Drowning in data but starving for information

By in Opinion

Chief Financial Officers (CFO) need to get their skates on if they want to be ready for the potential disturbances of the next technological revolution. If the words of the World Economic Forum (WEF) are to be believed, commercial Artificial Intelligence (AI) will intensify its presence in 2018.

AI has many definitions but one of the most succinct describes it as the development of computer systems that can perform tasks normally requiring human intelligence such as speech recognition, decision-making, language translation and visual perception.

The year 2015 is considered the turning point for AI when it moved out of the laboratory onto centre stage. As Andrew Moore, the dean of the School of Computer Science at Carnegie Mellon University explained, “the kinds of massive scale machine learning which was previously only available to the likes of Google and Microsoft, became available to many researchers through advances in computer technology.”

Consequently, many start-ups in the past year have an AI focus. According to researchers at CB Insights, 2016 was a record year for AI startups. The number jumped from 160 deals in 2012 to 658 in 2016. Although non-US deals have increased, about 70 per cent were US startups. These AI startups ranged from retail to medical and included finance players.

AI requires large databases so that programs can learn from the past to anticipate the future.
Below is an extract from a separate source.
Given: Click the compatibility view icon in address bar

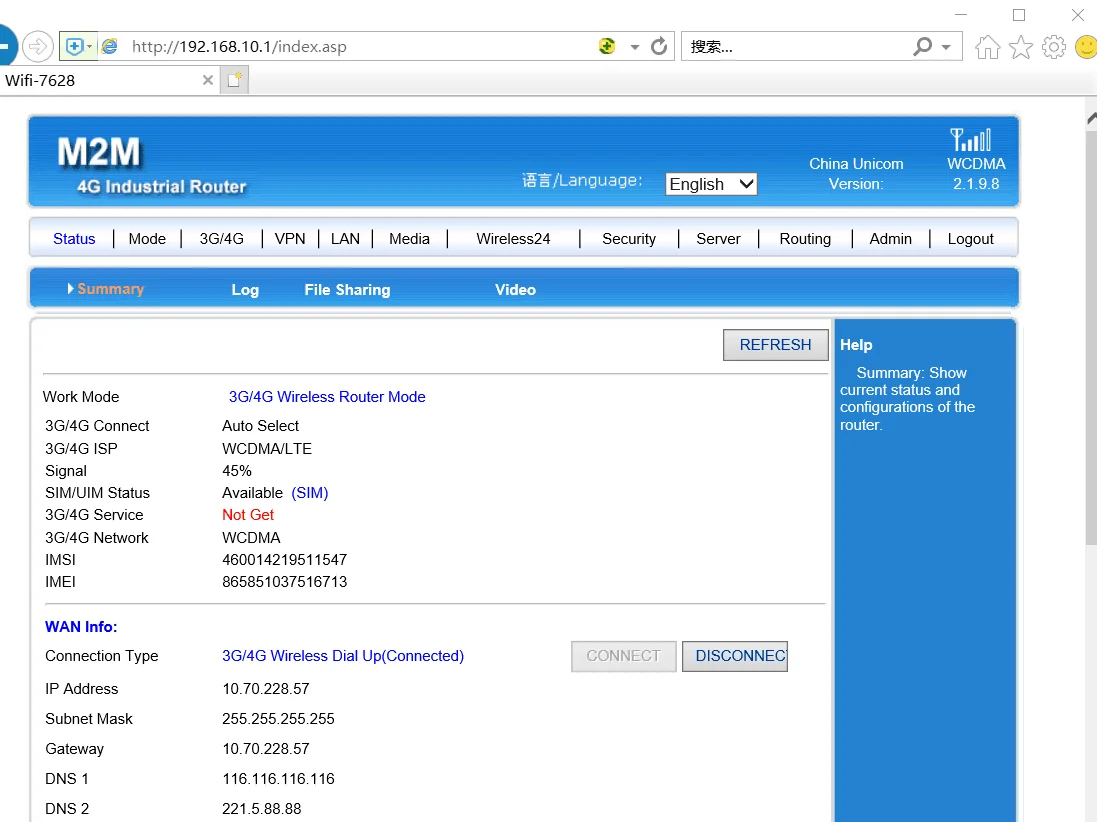Looking at the screenshot, I should (607, 46).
Moore remarked that AI has the potential to “remove the boring parts of white collar work.” When it comes to the processes that CFOs depend on, futurists expect AI will result in the automation of manual tasks in the finance department at faster speeds than the human brain. The immediate production of real-time balance sheets and other analysis could allow businesses to react quickly to customers’ changing needs, identifying cost savings or producing better products.
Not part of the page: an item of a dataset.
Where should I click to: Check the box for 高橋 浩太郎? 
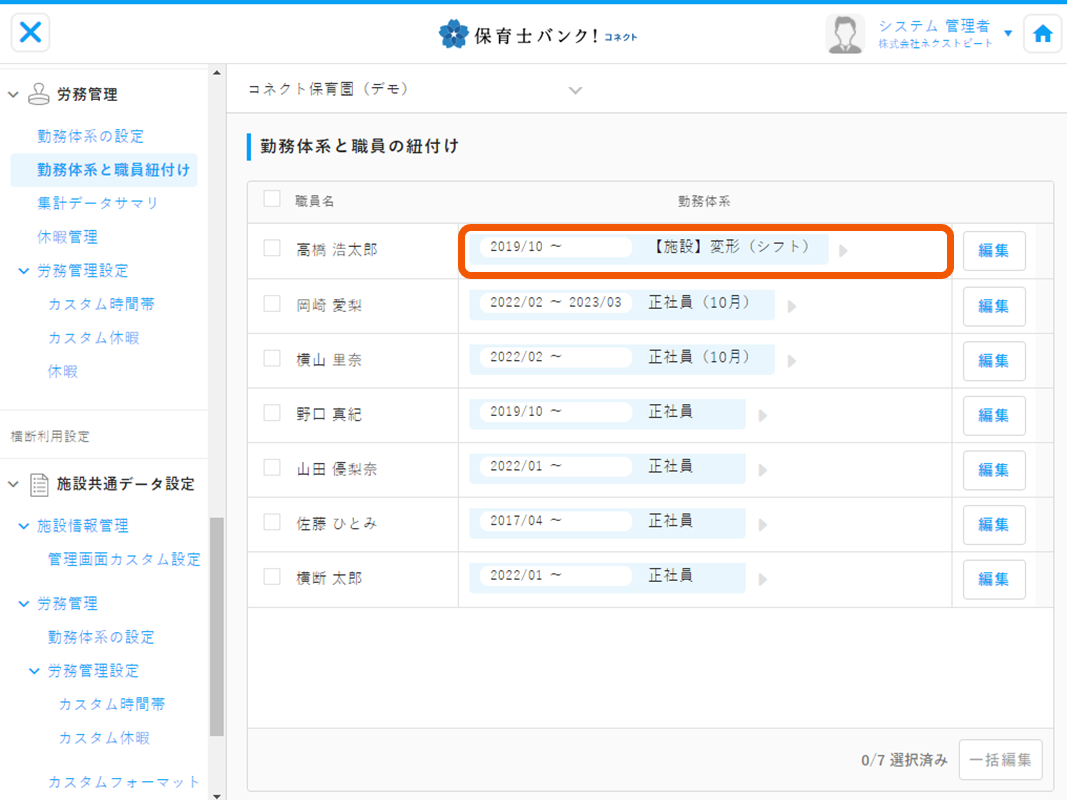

AI is already beginning to automate tedious tasks such as data entry. But automation is occurring at the staff level, and it will creep up the corporate ladder and begin to automate higher level accounting jobs, predicts Michael Whitmire, CEO and co-founder of FloQast, an accountancy software startup. According to the experts, the finance function of the future will depend on fewer people who have a higher quality skill set that allows them to undertake analysis and insight tasks. Accounting departments might employ fewer people, but those remaining will be able to focus on more strategic initiatives such as process improvement, cost control and capital optimisation.

Audit quality is forecast to be a beneficiary of AI because auditors will be able to ask more questions through the improved efficiency that will provide better insights. Whitmire says that accountants will still need to have an understanding of technical accounting guidance, whether it’s GAAP, IFRS or both. Not surprisingly given the high technical nature of AI, one area of change is likely to be the addition of IT-focused employees directly to accounting departments. They will specialise in implementing and maintaining various pieces of software.

One piece of advice for CFOs when getting up to speed with AI, is to start small. Start with solving a problem that, should it fail, will not upset the business’ strategy. Then build up on this experience. One example of this approach is illustrated by William Buck’s Sydney-based director of audit and assurance, Leo Tutt. Tutt, who works closely with a range of charitable organisations, is currently involved with a charity engagement business that is developing chat-bots to drive engagement, donations and social media profiles. Chat bots use a form of AI known as natural language processing that allows a machine to interpret simple questions posed by humans. And while the venture is still embryonic, the approach is something a CFO could adopt.

AI has yet to reach the stage where accountants can hang up their shingle for good or a CFO can handover the office keys to a robot. While not all roles will disappear, CFOs will need to weigh up the types of employees and skills needed, and match them with the most appropriate roles. And do it sooner rather than later.